SELECTED PASSAGE:
□ □ □

# Cranking Rods/Reels



## nodakoutdoors.com (Feb 27, 2002)

I'd like to stock up this fall on some good cranking combos.

Just curious what you feel is the best rod/reel for the money?


----------



## bladef117 (Jun 5, 2005)

You were wpndering what is a good rod/reel combo to pick up this fall.

I'm partial to the 6' 6" or 7' Ugly stick. Their a little spendy but they are one of the toughest rods on the market, just about unbreakable (unless your 4 year old gets a hold of it. lol)

Blade


----------



## mallard (Mar 27, 2002)

7-8' ugly stick medium action.The best trolling reels are the diawa sg47lc.If money is an issue the accudepth 47lc are nice also.A trolling reel I would not recomend is anything made by okuma.They are guarranteed to fail at the worst time.


----------



## duckslayer (Oct 30, 2003)

Check out classified boards on the net...you can usually stumble across some kind of good deal.


----------



## Old Hunter (Mar 8, 2002)

I am wondering what is the advantage of using a 7 of 8 ft rod? Not to argue just want to learn. I bought a okuma reel this year. Very smooth. More ball bearings than a skateboard, great balance,nice finnish,great spool design and the drag absolutly SUCKS.


----------



## bjn (Jul 17, 2003)

In my opinion, trolling gear is like anything else in the outdoors we buy, the better quality, the longer it will last and serve your needs. That said, not everyone needs to jump to the best, as many will only use it a handful of times each year. I am a trolling freak, my wife just shakes her head every time she looks at my ten trolling rods and hundreds of crankbaits.

I started like most, with multipurpose baitcasting rods and have worked my way up to line counters and telescoping or two piece GLASS trolling rods. I can't emphasize having a limber rod that can absorb shock from fish and planer boards enough. That is also why a longer rod can be nice (also to get them out and away from the boat to avoid tangles with other rods).

I now have all Daiwa Sealine 17's, 27's and 47's. I tried others and found these to be the best for my situations. They are spendy, but as I said, I troll alot. My shortest trolling rods are now telescoping 7'10" Berkley Gary Roach Lightning rods (which are fairly stiff, so I run 10 lb. mono on them). I also run 8'6" rods of the same make, which are much more limber, so I run Power Pro or Fireline on these. Then I do have some real long ones, 10'6" that I run when it's too windy to use planer boards. This allows me to run 4 lines straight back from the boat with minimal messes.

□ □ □

DATA PROVIDED:
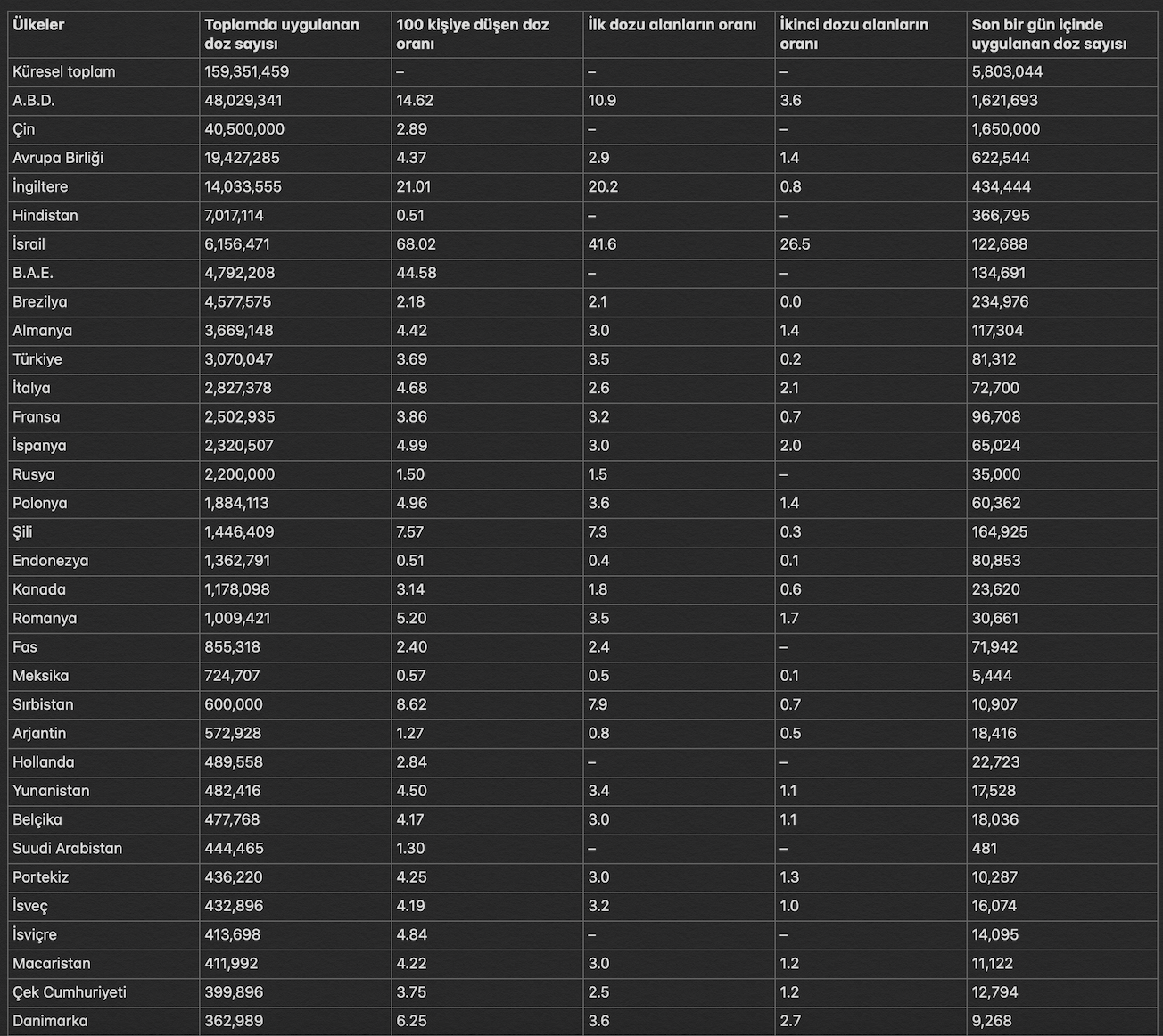Image resolution: width=1163 pixels, height=1036 pixels.
Task: Click the global total 159,351,459 cell
Action: click(x=247, y=72)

□ □ □

YOUR GOAL:
Write what comes next in the forum thread on cranking rods and reels, starting after its last sentence. None of the material is needed here.

ANSWER TO THE EXERCISE:
If you are running lead core, the Daiwa 47's are nice because you can get 9 possibly even 10 colors of line on them, so you can fish 40+ feet down.
The smaller 17's are nice to fish with because they aren't so big and feel a lot better.

As I said, this is what I have found to work for me. Not everyone needs this many or this expensive of equipment, but that can relate to all of our hunting and fishing.


----------



## jiggingrick (Apr 15, 2005)

I bought 2 nice innerflow rods with counter reels from Cabellas. they are 8 1/2 fters that i use with planner boards there are 3 diferent rods you can choose from but I recomend the heavyduty one to use with planer boards. Mine cost only $89 per combo.jiggingrick


----------



## nodakoutdoors.com (Feb 27, 2002)

I just wanted to say thanks to Mallard and bjn for suggesting the Daiwa Sealine Reels. I used them all last summer and they were awesome...I'm getting 2 more setups this spring for my planers.

Thanks!


----------



## mallard (Mar 27, 2002)

Chris Hustad said:


> I just wanted to say thanks to Mallard and bjn for suggesting the Daiwa Sealine Reels. I used them all last summer and they were awesome...I'm getting 2 more setups this spring for my planers.
> 
> Thanks!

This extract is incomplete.